District in Tigray Region, Ethiopia

Tsimbla (ፅምብላ) is a woreda in Tigray Region, Ethiopia. Part of the Semien Mi'irabawi Zone, Tsimbla is bordered along the south by the Tekeze River which separates the woreda on the south from Tselemti and to the west by the Asgede, then on the northwest by Tahtay Adyabo, on the north by La'ilay Adiyabo, on the northeast by Tahtay Koraro, and on the east by Medebay Zana. The administrative center of this woreda is in Inda Aba Guna, a separate town; other towns in Tsimbla include Adi Gebru and Debre Abai.

== Overview ==
Landmarks include the monastery of Debre Abai, which was founded by Saint Samuel of Waldebba.

Located in this woreda is Dedebit, where the Tigrayan People's Liberation Front established their first military base in February 1975.

Tsimbla, was selected by the Ministry of Agriculture and Rural Development in 2004 as an area for voluntary resettlement for farmers from overpopulated areas. Along with Tsegede, which was the other woreda selected in Tigray that year, Tsimbla received that year a total of 24,000 heads of households and 96,000 total family members.

== Demographics ==
Based on the 2007 Census conducted by the Central Statistical Agency of Ethiopia (CSA), this woreda has a total population of 135,621, an increase of 96,115 over the 1994 national census, of whom 69,143 are men and 66,478 women; 10,111 or 7.46% are urban inhabitants. With an area of 2,815.05 square kilometers, Tsimbla has a population density of 48.18, which is greater than the Zone average of 40.21 persons per square kilometer. A total of 29,677 households were counted in this woreda, resulting in an average of 4.57 persons to a household, and 28,574 housing units. The majority of the inhabitants said they practiced Ethiopian Orthodox Christianity, with 97.51% reporting that as their religion, while 2.47% of the population were Muslim.

STUDY QUESTIONS -
1. Reproduce the stretch of the Tsimbla article from "Tsimbla (ፅምብላ) is" through "Samuel of Waldebba.".
2. Please resume the Tsimbla article after its last sentence.
The listing is separate material, unrelated to the Tsimbla article.

DATA BELOW -
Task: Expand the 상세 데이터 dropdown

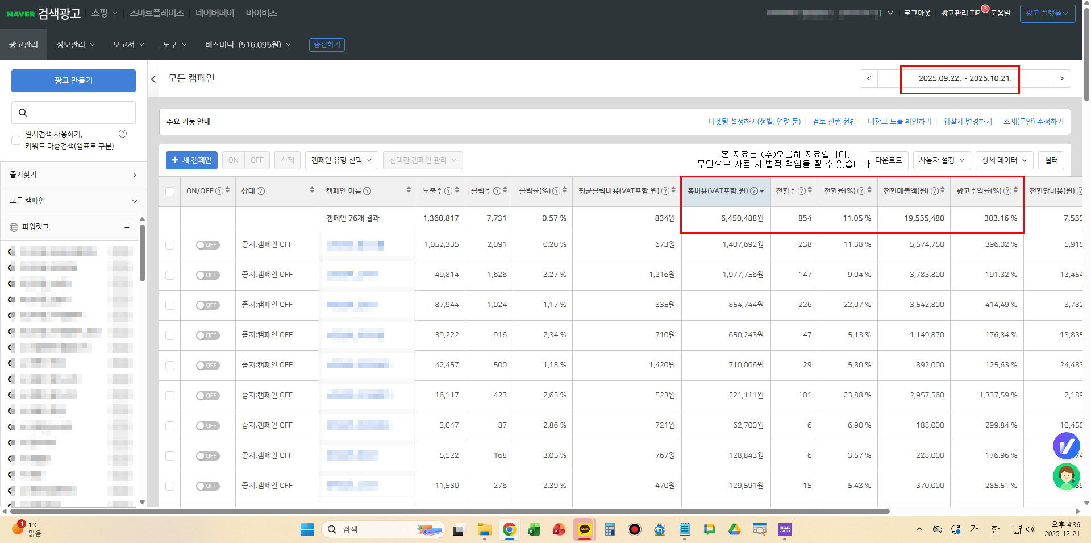Action: point(1004,160)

ANSWERS FOR THE TASKS -
1.
Tsimbla (ፅምብላ) is a woreda in Tigray Region, Ethiopia. Part of the Semien Mi'irabawi Zone, Tsimbla is bordered along the south by the Tekeze River which separates the woreda on the south from Tselemti and to the west by the Asgede, then on the northwest by Tahtay Adyabo, on the north by La'ilay Adiyabo, on the northeast by Tahtay Koraro, and on the east by Medebay Zana. The administrative center of this woreda is in Inda Aba Guna, a separate town; other towns in Tsimbla include Adi Gebru and Debre Abai.

== Overview ==
Landmarks include the monastery of Debre Abai, which was founded by Saint Samuel of Waldebba.

2.
The 1994 national census reported a total population for this woreda of 96,115, of whom 49,321 were men and 46,794 were women; 7,048 or 7.33% of its population were urban dwellers. The largest ethnic group reported in Asigede Tsimbela was the Tigrayan (99.21), and Tigrinya was spoken as a first language by 99.57%. The majority of the inhabitants practiced Ethiopian Orthodox Christianity, with 97.76% reporting that as their religion, while 2.17% were Muslim. Concerning education, 7.02% of the population were considered literate, which is less than the Zone average of 9.01%; 9.19% of the children aged 7–12 were in primary school, which is less than the Zone average of 11.34%; a negligible number of the children aged 13–14 were in junior secondary school, which is also less than the Zone average of 0.65%; and a negligible number of children aged 15–18 were in senior secondary school, which is less than the Zone average of 0.51%. Concerning sanitary conditions, about 24% of the urban houses and 9% of all houses had access to safe drinking water at the time of the census; about 9% of the urban and 4% of all houses had toilet facilities.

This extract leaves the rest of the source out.